───── RECORDED INFORMATION ─────

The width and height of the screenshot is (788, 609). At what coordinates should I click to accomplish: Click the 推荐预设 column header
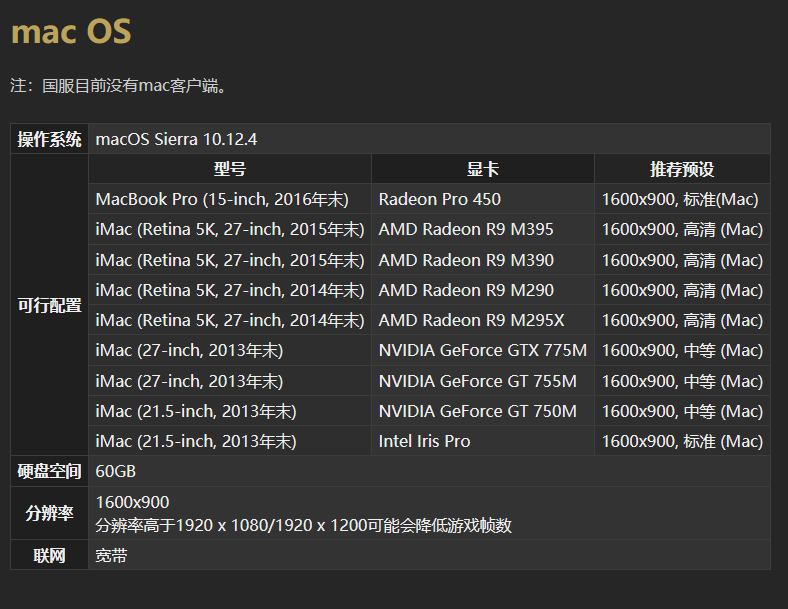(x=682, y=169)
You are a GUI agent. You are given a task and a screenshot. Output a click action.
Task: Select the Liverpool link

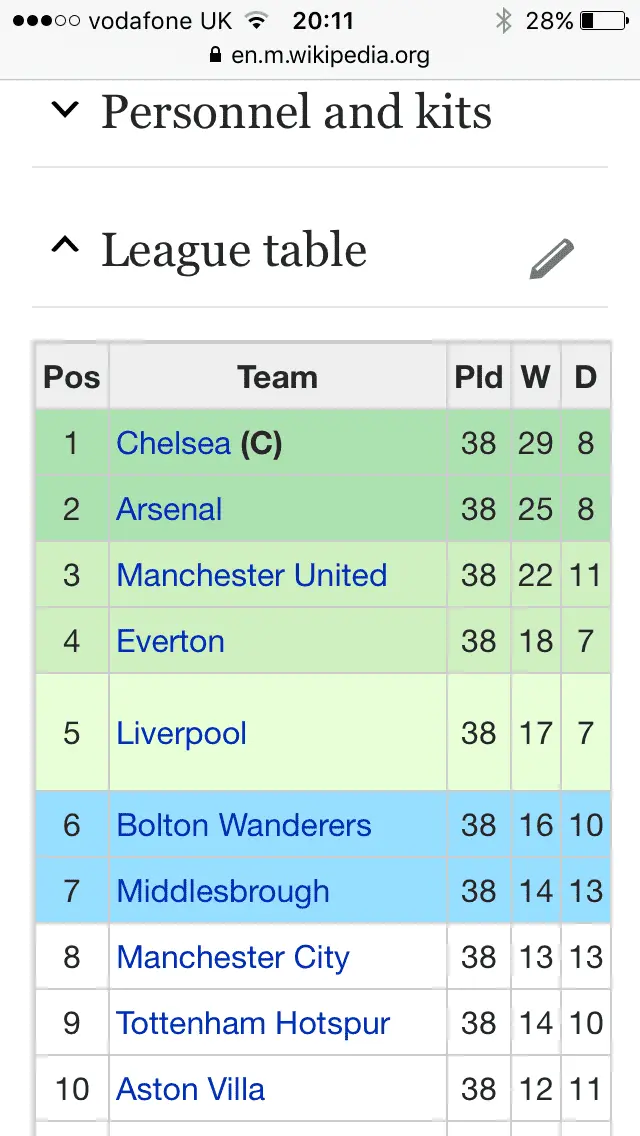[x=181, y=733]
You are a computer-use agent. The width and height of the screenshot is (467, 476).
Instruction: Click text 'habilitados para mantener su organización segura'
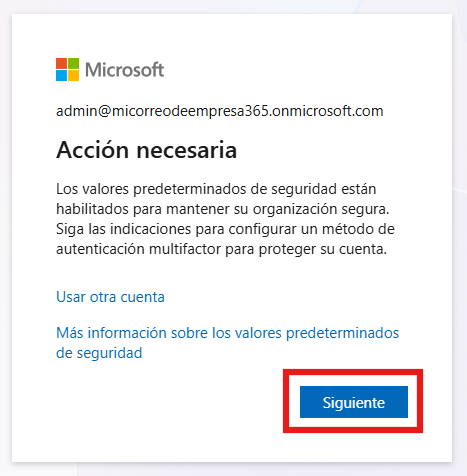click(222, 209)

─────

* _REQUIRED WORK_
Please return the lines from the line with "You are a GUI" through the last line of the data, both included, exactly, and without pictures.

* _ANSWER_
You are a GUI agent. You are given a task and a screenshot. Output a click action.
Task: Select the Liverpool link

[x=181, y=733]
You are a computer-use agent. The width and height of the screenshot is (467, 476).
Instruction: Click text 'habilitados para mantener su organización segura'
click(222, 209)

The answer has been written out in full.